Bateson is undoubtedly correct in believing that the effects of the double bind on the child are particularly devastating. All the grown-up voices around him, beginning with those of the father and mother (voices which, in our society at least, speak for the culture with the force of established authority) exclaim in a variety of accents, “Imitate us!” “Imitate me!” “I bear the secret of life, of true being!” The more attentive the child is to these seductive words, and the more earnestly he responds to the suggestions emanating from all sides, the more devastating will be the eventual conflicts. The child possesses no perspective that will allow him to see things as they are. He has no basis for reasoned judgments, no means of foreseeing the metamorphosis of his model into a rival. This model's opposition reverberates in his mind like a terrible condemnation; he can only regard it as an act of excommunication. The future orientation of his desires—that is, the choice of his future models—will be significantly affected by the dichotomies of his childhood. In fact, these models will determine the shape of his personality.
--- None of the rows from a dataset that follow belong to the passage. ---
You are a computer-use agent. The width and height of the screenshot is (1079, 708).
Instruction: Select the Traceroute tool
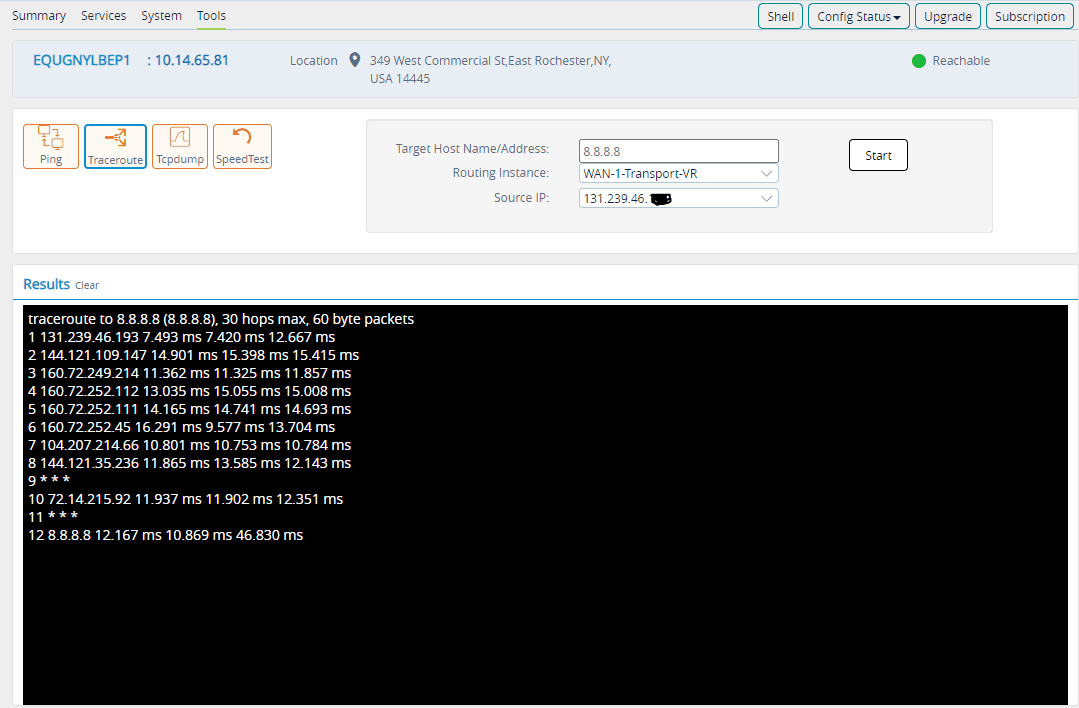coord(115,146)
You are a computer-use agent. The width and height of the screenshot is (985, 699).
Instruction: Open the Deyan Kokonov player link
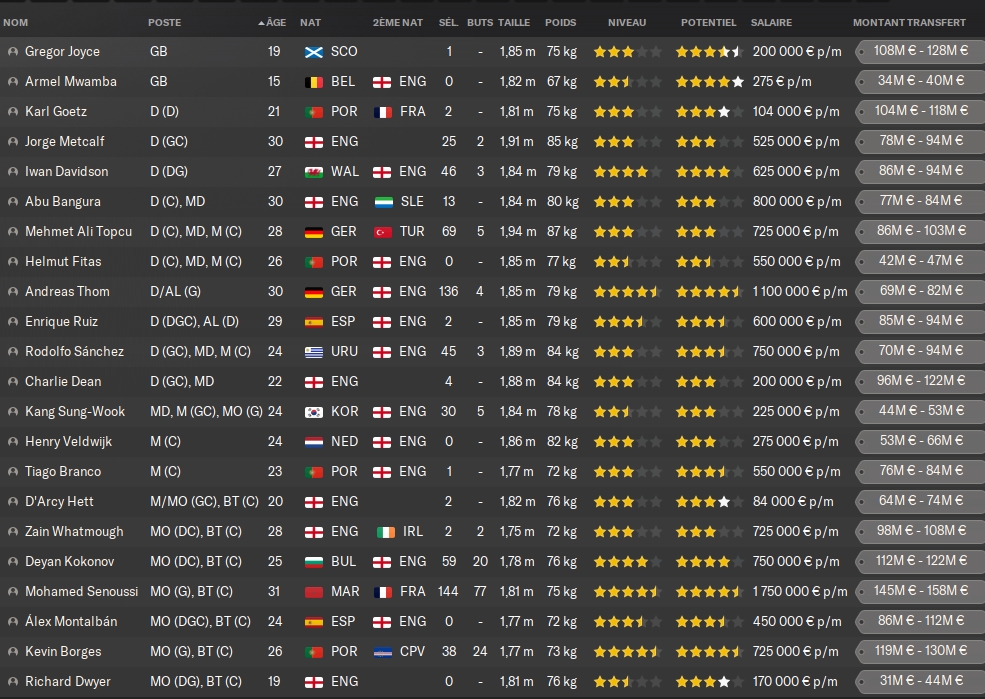70,561

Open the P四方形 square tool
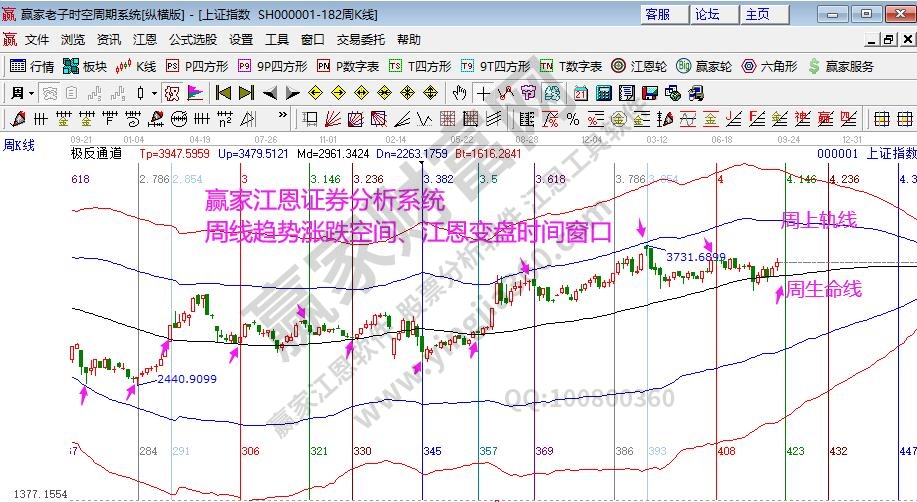[197, 66]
If desire is allowed its own bent, its mimetic nature will almost always lead it into a double bind. The unchanneled mimetic impulse hurls itself blindly against the obstacle of a conflicting desire. It invites its own rebuffs and these rebuffs will in turn strengthen the mimetic inclination. We have, then, a self-perpetuating process, constantly increasing in simplicity and fervor. Whenever the disciple borrows from his model what he believes to be the “true” object, he tries to possess that truth by desiring precisely what this model desires. Whenever he sees himself closest to the supreme goal, he comes into violent conflict with a rival. By a mental shortcut that is both eminently logical and self-defeating, he convinces himself that the violence itself is the most distinctive attribute of this supreme goal! Ever afterward, violence will invariably awaken desire...
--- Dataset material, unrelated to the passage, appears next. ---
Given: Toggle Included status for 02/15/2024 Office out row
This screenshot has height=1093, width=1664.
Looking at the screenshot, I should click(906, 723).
—René Girard, Violence and the Sacred “From Mimetic Desire to the Monstrous Double”, pp.156–157
So double-bind = powerlessness??
After that the next passage was this one:
Neuro-linguistic programming
The field of neuro-linguistic programming also makes use of the expression "double bind". Grinder and Bandler (both of whom had personal contact with Bateson) asserted that a message could be constructed with multiple messages, whereby the recipient of the message is given the impression of choice—although both options have the same outcome at a higher level of intention. This is called a "double bind" in NLP terminology, and has applications in both sales and therapy. In therapy, the practitioner may seek to challenge destructive double binds that limit the client in some way and may also construct double binds in which both options have therapeutic consequences. In a sales context, the speaker may give the respondent the illusion of choice between two possibilities. For example, a salesperson might ask: "Would you like to pay cash or by credit card?", with both outcomes presupposing that the person will make the purchase; whereas the third option (that of not buying) is intentionally excluded from the spoken choices.
Note that in the NLP context, the use of the phrase "double bind" does not carry the primary definition of two conflicting messages; it is about creating a false sense of choice which ultimately binds to the intended outcome. In the "cash or credit card?" example, this is not a "Bateson double bind" since there is no contradiction, although it still is an "NLP double bind". Similarly if a salesman were selling a book about the evils of commerce, it could perhaps be a "Bateson double bind" if the buyer happened to believe that commerce was evil, yet felt compelled or obliged to buy the book.
Or, the afore-mentioned paradox in which standing up for free speech means imposing ever-more draconian laws against free speech.
Step away from the theater. This ain’t rock n’ roll. This is suicide.